More seriously, I’m fascinated by the fact that the whole idea of Maplin/Foulness/Sheppey/Marinair/Borisport pushed by three different Conservative administrations originates with a gaggle of Tory squires trying to win a planning row in some completely different bit of the country. I wonder if Sir John Howard ever seriously meant it? Or did it just get out of hand? The Tories always will be the party of the Landed Interest, just as when their first response to the great crash of 2008 was to look for handouts to their property-shark contingent; another permanently operating factor.
Meanwhile, over the wall, the Government has aimed squarely for a soggy compromise. My own views on Heathrow expansion are heterodox and unpopular. Here goes: I don’t particularly mind if aviation makes up 29% of the 2050 CO2 target, so long as we get there. Nobody sets out to emit CO2 – it’s waste, and when did you last hear of someone saying “Thank God our widget production line produces so many widget flakes we have to dispose of”? Converting stuff into more valuable stuff is what it’s all about, and any production of valueless stuff makes us poorer.
I’m with James Hansen on this one – it’s the coal-fired power stations, stupid, and the buildings. If we can’t fix the cars and buildings and power generation, it doesn’t matter a fucking jot what we do about aviation. Because, after all, buildings are easy, power and cars are getting easier, aeroplanes are hard. We’re not far now; look at this hub-drive electric motor project at Michelin. Solar and wind are now the leading sources of new electrical power.
And, if there must be expansion, it ought to be at an existing airport because of the ATC issues. And if we’re going to be expanding an existing airport, well, it may as well be the one the airlines want to use. Further, it’s good to maintain the various conventions that limit activity at Heathrow – I was surprised to see that mixed-mode operation accounted for almost a third of the expected capacity increase. And yes, I did hold this view when I lived there.
And if we’re doing this, we ought also to do other things, like building a north-south high-speed rail route and better public transport in general – saving oil and CO2 emissions for things that we can’t yet substitute. Like insisting on change to the European ATC system, which could save 10% or more of the air fuel requirement without pouring concrete or sacrificing anything at all. Like air-source heat pumps and insulation, or…well, enter your favourite project here.
Unfortunately, the government has no credibility on this. Neither does it have any credibility on the eventual target for movements at LHR anyway – they always burst the target, which isn’t included in an act of parliament and therefore is pretty meaningless. And their efforts to balance the Heathrow decisions are crap – a high speed rail “hub” at LHR? On a line from where to where? Great Western electrification is good, but this sounds like a piece of recreational investment that might seriously harm the prospects of building a proper LGV network.
And the responsible minister is Geoff. Fucking. Hoon. Of all people. Aren’t you in jail? Aren’t you dead yet? (I suppose that does not die which can eternal lie.) And so, I conclude, I’d better oppose it anyway. It’s the only way to be safe.

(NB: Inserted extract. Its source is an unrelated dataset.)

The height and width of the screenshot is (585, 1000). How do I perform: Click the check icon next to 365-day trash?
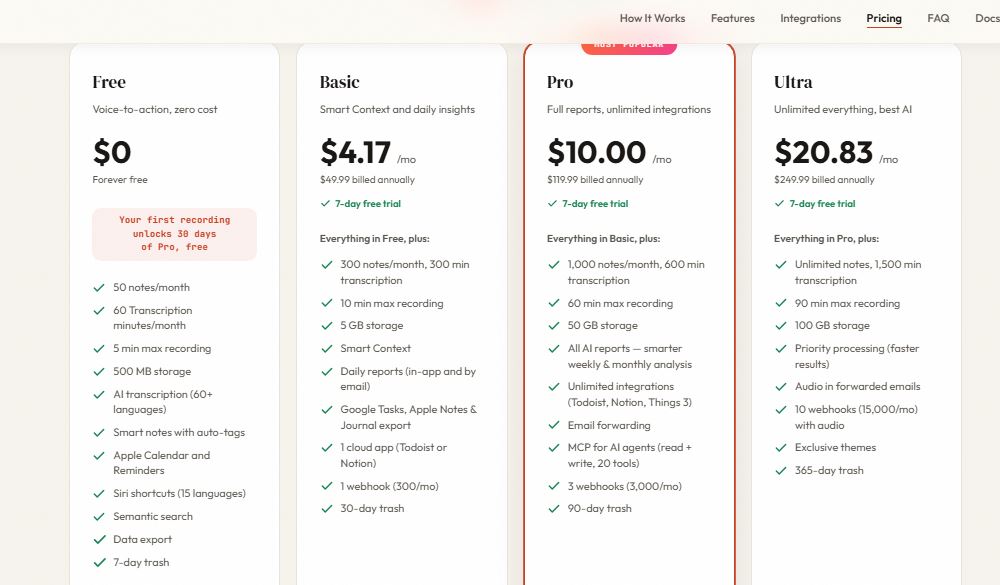coord(781,471)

Meanwhile, across the way, the Tories want to “examine” high speed rail. Woo. More talk. And, ah, build a forty billion quid airport in the sea, whilst keeping Heathrow open as well (good luck with the 70-odd mile transfer!). As someone said:
Our government is pitiful, whoever you vote for.
They surely can’t mean this; back in 1969, the Foulness scheme was a political manoeuvre, a Straussian statement. I suspect its resurrection is something similar.
What are they trying to hide? Is this an effort to kibosh offshore wind development? Are Dave from PR, Gideon and Boris climate change deniers? Or what?